Jenis penyakit yang tidak bisa ditangani dengan metode refleksologi terutama adalah penyakit-penyakit yang berkaitan dengan genetika, penyakit yang sudah pernah dioperasi dan penyakit-penyakit yang disebabkan oleh virus.
“Kalau sudah pernah dioperasi syaraf motoriknya sudah dibuang dan kita tidak bisa masuk karena metode kita bersifat tidak langsung, melalui syaraf,” ujar Robert yang sudah praktik sekitar 10 tahun itu.
“Kita juga tidak bisa menyembuhkan penyakit yang disebabkan virus. Tetapi metoda pengobatan Barat pun tidak bisa menyembuhkan penyakit yang disebabkan virus? Yang bisa dilakukan adalah menguatkan kondisi tubuh pasien agar bisa melawan virus itu.”

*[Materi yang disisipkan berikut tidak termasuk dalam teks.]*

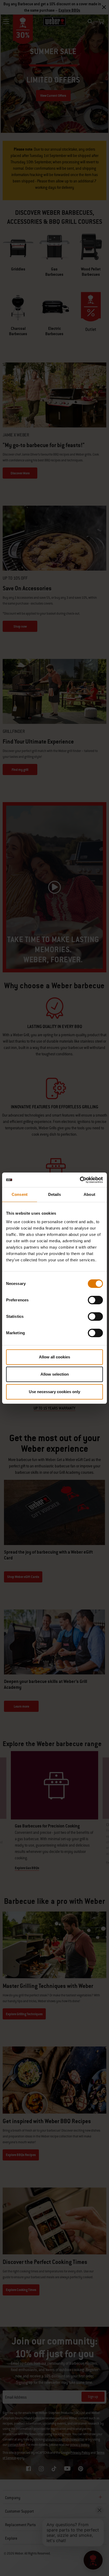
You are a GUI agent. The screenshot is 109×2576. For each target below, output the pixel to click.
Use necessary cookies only (54, 1391)
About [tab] (89, 1194)
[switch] (95, 1300)
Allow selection (54, 1374)
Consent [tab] (20, 1194)
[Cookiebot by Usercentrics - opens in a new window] (80, 1180)
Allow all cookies (54, 1357)
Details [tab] (54, 1194)
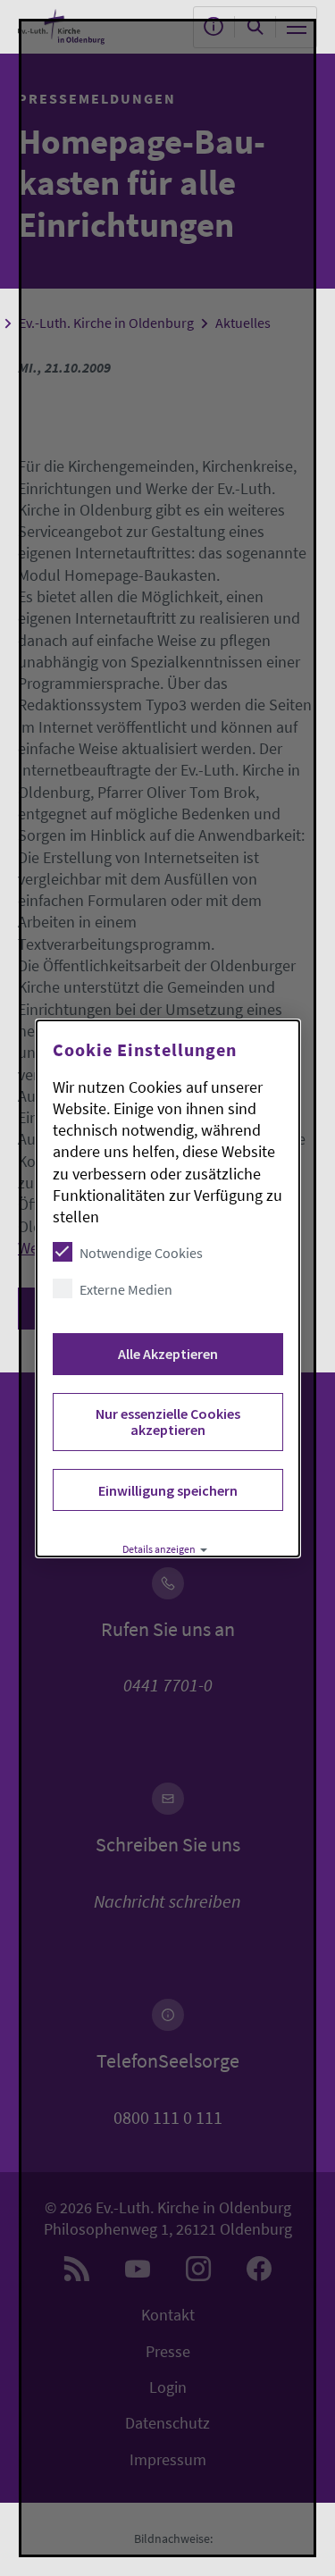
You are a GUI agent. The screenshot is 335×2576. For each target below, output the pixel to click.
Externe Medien (125, 1289)
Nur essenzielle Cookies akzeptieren (167, 1422)
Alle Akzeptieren (167, 1354)
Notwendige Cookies (140, 1253)
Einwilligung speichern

Pijat melalui zona refleks akan membuat peredaran darah dan organ-organ tubuh yang berkaitan dengannya menjadi lebih baik karena zona refleks merupakan titik-titik syaraf yang satu sama lain berhubungan meski tidak berdekatan. Ia ditemukan di seluruh tubuh, namun zona refleks terbaik berada di bagian kaki.

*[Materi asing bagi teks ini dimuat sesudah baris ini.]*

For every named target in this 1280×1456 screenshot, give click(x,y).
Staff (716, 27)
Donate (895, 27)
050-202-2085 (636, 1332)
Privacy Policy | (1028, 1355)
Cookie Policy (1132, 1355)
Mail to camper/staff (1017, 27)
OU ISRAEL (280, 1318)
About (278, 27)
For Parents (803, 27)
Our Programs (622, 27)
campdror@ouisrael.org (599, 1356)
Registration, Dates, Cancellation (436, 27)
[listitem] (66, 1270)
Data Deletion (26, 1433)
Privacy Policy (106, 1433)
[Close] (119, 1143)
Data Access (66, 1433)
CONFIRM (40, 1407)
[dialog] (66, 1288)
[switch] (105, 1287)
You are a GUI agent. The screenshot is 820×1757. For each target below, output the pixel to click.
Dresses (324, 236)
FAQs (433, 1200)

Peredaran darah pada setiap organ tubuh sangat penting karena ia merupakan medium yang membawa nutrisi (substansi anabolik, oksigen, hormon, antibodi, juga kotoran katabolik). Semakin baik peredaran darah, lebih cepat proses penyembuhannya.

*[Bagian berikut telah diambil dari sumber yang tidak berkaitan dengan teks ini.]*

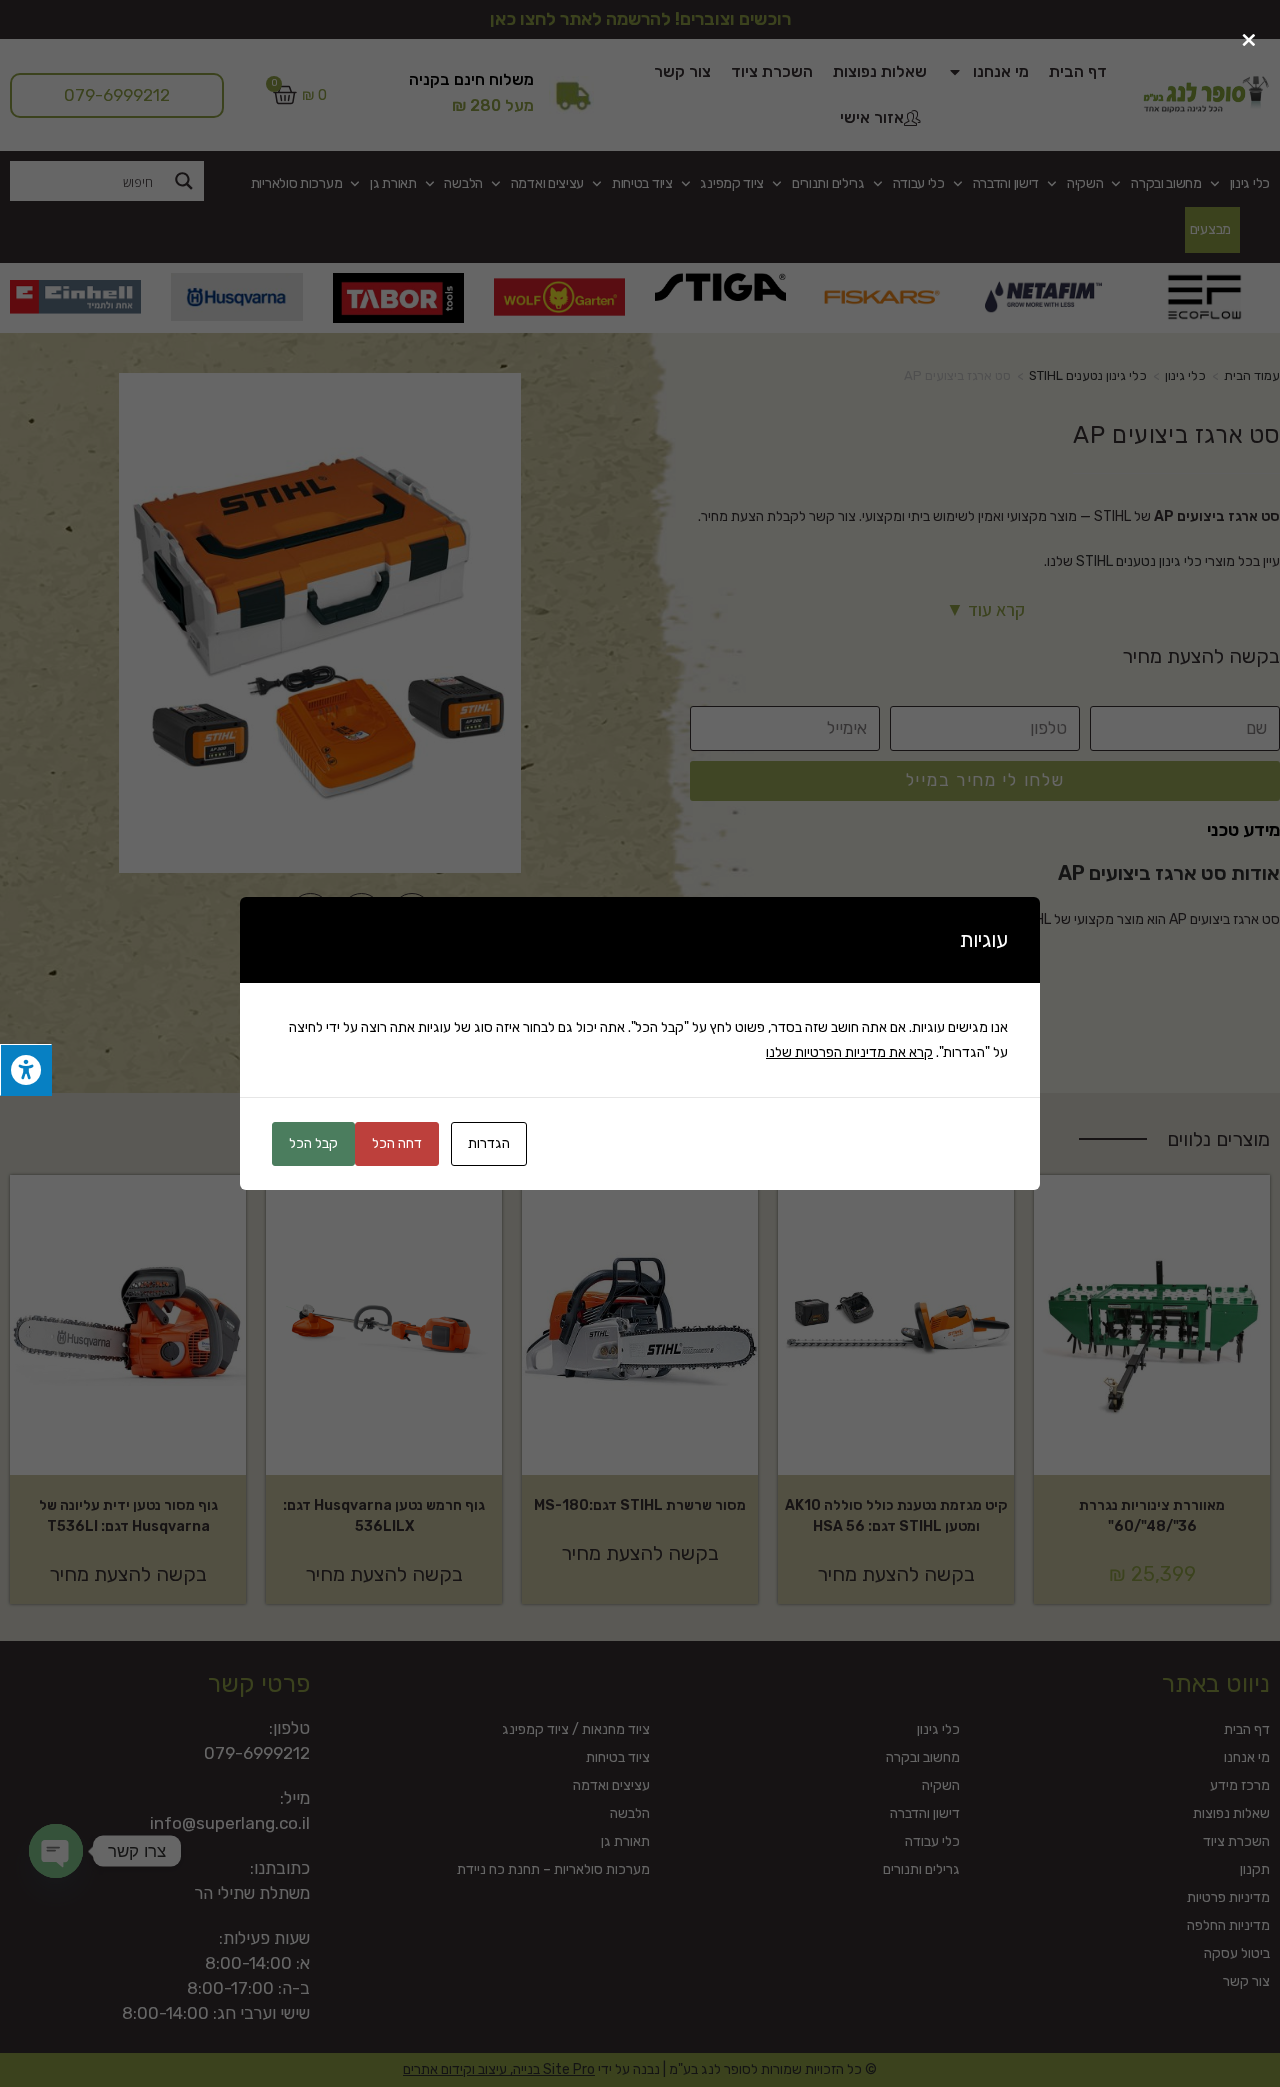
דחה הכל (397, 1143)
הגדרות (489, 1143)
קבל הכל (313, 1143)
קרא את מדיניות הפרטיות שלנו (849, 1052)
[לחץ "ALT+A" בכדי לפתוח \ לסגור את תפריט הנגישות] (26, 1070)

“Organ tubuh itu ibaratnya mesin mobil, yang selalu butuh perawatan. Salah satu upaya merawatnya adalah dengan pijat refleksi,” ia menyambung, seraya menambahkan, beberapa dari pasiennya berprofesi sebagai dokter. Beberapa pasiennya juga merupakan pasien lama, yang masih terus memelihara kesehatannya melalui pijat refleksi.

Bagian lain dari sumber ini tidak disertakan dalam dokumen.